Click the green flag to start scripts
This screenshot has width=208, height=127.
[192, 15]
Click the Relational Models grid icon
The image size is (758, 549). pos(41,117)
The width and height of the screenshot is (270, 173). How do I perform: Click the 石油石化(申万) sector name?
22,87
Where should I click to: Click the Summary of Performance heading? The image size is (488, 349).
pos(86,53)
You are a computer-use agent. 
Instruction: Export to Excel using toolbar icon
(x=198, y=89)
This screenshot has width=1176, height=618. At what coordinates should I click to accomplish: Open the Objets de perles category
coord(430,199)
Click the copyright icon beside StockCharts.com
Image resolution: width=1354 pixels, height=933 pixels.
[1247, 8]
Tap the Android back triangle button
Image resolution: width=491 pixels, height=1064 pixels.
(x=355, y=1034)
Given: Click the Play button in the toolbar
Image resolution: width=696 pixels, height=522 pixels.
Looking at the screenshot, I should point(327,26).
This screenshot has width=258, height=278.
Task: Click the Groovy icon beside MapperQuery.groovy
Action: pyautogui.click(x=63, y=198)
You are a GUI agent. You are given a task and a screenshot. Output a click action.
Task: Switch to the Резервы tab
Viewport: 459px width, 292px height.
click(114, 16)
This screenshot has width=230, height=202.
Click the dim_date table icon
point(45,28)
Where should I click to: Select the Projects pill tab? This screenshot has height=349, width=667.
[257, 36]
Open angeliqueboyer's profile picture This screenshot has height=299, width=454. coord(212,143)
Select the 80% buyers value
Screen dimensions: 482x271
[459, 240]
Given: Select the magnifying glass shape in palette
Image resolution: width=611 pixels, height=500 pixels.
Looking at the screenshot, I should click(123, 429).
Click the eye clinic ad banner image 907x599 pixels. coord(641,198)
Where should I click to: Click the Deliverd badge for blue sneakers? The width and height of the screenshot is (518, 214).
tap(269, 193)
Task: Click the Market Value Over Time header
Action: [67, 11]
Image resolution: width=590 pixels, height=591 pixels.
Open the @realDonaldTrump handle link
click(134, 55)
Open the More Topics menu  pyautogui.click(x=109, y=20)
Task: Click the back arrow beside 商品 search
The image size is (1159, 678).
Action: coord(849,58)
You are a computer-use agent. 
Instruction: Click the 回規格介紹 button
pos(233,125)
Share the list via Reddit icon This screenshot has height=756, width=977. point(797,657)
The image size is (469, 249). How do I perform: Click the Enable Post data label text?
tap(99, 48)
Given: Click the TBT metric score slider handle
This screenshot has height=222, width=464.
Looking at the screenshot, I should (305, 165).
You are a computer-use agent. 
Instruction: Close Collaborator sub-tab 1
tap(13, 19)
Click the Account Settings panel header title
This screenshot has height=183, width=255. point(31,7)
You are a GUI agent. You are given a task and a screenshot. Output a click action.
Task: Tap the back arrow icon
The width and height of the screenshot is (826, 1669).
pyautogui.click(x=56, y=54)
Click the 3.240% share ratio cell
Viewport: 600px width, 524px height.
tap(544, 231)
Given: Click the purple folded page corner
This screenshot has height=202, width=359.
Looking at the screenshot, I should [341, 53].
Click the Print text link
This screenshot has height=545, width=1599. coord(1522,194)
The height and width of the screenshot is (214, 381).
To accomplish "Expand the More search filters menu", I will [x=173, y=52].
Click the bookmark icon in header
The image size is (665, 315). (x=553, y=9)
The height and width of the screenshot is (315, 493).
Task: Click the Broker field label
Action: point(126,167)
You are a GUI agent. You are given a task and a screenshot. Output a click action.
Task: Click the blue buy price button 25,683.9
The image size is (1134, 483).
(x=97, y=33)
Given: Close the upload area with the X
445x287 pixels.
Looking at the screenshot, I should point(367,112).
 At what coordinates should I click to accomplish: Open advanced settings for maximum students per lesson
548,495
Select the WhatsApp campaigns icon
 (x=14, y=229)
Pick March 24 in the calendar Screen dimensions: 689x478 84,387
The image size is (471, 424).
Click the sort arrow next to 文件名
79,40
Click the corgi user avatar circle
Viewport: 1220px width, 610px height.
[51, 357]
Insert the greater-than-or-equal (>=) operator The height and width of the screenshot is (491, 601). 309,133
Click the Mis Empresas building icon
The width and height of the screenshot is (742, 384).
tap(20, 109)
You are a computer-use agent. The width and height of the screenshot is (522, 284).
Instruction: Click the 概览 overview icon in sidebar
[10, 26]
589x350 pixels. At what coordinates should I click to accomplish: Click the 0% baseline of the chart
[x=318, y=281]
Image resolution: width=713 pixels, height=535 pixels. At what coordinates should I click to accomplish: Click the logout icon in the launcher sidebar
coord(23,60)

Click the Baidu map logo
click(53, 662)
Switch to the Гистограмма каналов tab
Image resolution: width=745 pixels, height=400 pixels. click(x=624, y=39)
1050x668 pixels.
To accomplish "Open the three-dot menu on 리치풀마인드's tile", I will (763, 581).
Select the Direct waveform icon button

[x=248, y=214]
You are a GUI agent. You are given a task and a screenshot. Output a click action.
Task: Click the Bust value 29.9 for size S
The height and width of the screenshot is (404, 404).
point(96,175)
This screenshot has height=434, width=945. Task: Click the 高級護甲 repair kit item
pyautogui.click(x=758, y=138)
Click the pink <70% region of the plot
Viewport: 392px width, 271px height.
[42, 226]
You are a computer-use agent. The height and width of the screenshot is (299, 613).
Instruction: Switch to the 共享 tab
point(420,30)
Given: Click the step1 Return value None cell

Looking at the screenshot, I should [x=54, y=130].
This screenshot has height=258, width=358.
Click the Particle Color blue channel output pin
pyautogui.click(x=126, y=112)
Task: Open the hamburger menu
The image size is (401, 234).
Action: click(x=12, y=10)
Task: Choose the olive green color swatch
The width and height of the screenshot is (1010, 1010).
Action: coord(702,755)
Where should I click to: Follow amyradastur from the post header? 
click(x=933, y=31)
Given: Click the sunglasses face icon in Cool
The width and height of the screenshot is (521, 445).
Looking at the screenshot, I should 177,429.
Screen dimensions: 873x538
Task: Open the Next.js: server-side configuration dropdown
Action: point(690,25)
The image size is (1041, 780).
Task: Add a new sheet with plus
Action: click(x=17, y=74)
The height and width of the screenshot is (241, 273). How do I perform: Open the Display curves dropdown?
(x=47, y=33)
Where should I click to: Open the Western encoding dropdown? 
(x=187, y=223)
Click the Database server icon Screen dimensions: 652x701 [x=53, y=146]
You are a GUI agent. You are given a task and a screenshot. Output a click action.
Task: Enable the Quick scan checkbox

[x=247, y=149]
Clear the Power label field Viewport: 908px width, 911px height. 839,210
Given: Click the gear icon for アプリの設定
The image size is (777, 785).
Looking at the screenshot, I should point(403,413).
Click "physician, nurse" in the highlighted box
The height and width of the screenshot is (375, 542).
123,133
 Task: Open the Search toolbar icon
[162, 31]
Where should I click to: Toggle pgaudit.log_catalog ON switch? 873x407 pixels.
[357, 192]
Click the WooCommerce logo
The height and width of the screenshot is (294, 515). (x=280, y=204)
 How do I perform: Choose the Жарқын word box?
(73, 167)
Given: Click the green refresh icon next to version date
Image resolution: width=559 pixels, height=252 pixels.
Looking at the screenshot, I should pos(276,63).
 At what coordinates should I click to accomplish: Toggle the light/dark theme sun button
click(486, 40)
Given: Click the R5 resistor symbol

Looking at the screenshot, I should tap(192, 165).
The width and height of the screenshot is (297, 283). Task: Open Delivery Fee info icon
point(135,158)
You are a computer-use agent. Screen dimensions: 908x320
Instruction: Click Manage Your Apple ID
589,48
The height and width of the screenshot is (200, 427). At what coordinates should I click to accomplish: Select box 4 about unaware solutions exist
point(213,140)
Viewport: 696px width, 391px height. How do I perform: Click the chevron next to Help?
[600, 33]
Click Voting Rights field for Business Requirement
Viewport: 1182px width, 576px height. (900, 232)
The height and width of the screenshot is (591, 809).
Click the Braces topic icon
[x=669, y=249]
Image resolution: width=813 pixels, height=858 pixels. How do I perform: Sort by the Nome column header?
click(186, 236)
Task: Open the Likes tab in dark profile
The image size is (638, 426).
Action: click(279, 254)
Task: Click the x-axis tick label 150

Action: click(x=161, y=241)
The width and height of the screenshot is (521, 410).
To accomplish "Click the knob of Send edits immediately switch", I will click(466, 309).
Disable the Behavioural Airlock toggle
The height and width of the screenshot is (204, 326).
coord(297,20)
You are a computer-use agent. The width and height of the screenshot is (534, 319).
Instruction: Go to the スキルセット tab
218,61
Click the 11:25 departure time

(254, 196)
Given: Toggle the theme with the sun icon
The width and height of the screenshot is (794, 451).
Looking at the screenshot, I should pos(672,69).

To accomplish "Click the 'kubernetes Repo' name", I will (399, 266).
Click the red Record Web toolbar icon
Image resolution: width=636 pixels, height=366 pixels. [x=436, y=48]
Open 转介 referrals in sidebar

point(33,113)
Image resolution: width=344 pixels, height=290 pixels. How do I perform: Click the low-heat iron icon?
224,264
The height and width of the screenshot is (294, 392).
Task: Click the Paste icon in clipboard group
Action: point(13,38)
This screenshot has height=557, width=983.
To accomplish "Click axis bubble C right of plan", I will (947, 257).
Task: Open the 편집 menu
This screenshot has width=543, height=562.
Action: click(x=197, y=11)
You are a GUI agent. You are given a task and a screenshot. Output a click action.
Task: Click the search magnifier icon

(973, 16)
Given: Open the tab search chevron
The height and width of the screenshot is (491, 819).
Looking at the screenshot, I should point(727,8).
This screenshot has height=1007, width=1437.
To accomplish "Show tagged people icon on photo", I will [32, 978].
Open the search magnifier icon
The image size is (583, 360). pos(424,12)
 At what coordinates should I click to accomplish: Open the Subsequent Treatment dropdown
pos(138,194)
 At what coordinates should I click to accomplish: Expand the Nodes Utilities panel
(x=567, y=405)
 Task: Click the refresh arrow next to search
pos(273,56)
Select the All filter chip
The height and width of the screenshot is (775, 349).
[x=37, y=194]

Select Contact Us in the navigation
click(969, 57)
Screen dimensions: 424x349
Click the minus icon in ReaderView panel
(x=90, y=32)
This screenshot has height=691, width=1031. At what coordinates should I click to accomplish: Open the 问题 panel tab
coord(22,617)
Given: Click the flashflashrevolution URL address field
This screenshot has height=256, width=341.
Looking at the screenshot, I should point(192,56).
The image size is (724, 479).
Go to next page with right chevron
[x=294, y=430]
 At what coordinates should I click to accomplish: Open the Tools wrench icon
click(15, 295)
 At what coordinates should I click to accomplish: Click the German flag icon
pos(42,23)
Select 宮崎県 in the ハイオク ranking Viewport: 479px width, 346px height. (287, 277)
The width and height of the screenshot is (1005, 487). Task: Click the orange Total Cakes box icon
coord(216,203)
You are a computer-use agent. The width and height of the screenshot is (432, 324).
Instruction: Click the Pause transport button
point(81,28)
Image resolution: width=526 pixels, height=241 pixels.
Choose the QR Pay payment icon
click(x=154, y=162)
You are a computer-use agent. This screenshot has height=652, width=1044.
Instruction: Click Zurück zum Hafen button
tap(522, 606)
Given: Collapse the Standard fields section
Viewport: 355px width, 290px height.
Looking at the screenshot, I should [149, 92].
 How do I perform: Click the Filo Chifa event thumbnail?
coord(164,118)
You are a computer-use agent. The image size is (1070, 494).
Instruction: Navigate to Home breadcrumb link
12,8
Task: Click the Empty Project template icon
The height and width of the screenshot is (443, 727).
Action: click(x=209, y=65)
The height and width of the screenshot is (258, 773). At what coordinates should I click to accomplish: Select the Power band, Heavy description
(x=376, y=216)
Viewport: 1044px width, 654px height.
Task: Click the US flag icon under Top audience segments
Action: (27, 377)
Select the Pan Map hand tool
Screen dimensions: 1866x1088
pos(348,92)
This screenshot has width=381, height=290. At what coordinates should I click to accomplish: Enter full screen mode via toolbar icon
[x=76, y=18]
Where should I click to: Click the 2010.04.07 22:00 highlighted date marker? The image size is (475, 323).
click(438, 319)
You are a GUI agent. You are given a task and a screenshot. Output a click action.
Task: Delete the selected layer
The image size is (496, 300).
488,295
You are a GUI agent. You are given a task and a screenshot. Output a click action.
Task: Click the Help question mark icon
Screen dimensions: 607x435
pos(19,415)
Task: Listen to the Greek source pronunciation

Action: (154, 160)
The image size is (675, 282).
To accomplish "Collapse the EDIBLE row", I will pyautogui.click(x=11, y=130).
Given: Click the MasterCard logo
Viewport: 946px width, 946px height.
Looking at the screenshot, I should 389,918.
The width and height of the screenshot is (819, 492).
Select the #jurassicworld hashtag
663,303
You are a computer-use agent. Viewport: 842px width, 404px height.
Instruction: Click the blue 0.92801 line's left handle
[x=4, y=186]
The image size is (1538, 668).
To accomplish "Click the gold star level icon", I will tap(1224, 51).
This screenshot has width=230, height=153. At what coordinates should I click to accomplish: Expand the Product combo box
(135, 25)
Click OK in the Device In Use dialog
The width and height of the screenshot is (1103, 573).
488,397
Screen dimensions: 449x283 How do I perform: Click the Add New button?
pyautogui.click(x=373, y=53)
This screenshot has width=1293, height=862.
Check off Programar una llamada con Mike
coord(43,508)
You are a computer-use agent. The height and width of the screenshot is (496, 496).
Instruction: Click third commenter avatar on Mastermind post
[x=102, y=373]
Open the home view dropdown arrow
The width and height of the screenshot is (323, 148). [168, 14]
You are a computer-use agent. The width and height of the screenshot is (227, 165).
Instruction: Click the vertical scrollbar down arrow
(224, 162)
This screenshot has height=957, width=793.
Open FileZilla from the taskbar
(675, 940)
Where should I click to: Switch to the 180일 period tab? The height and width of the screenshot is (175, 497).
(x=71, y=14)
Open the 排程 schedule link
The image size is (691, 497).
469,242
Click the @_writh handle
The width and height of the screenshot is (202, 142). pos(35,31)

*****

▶ Work order:
Only lines that include "green" belong in the answer; copy all of them from the listing.

▶ Response area:
Click the green flag to start scripts
Task: Choose the olive green color swatch
Given: Click the green refresh icon next to version date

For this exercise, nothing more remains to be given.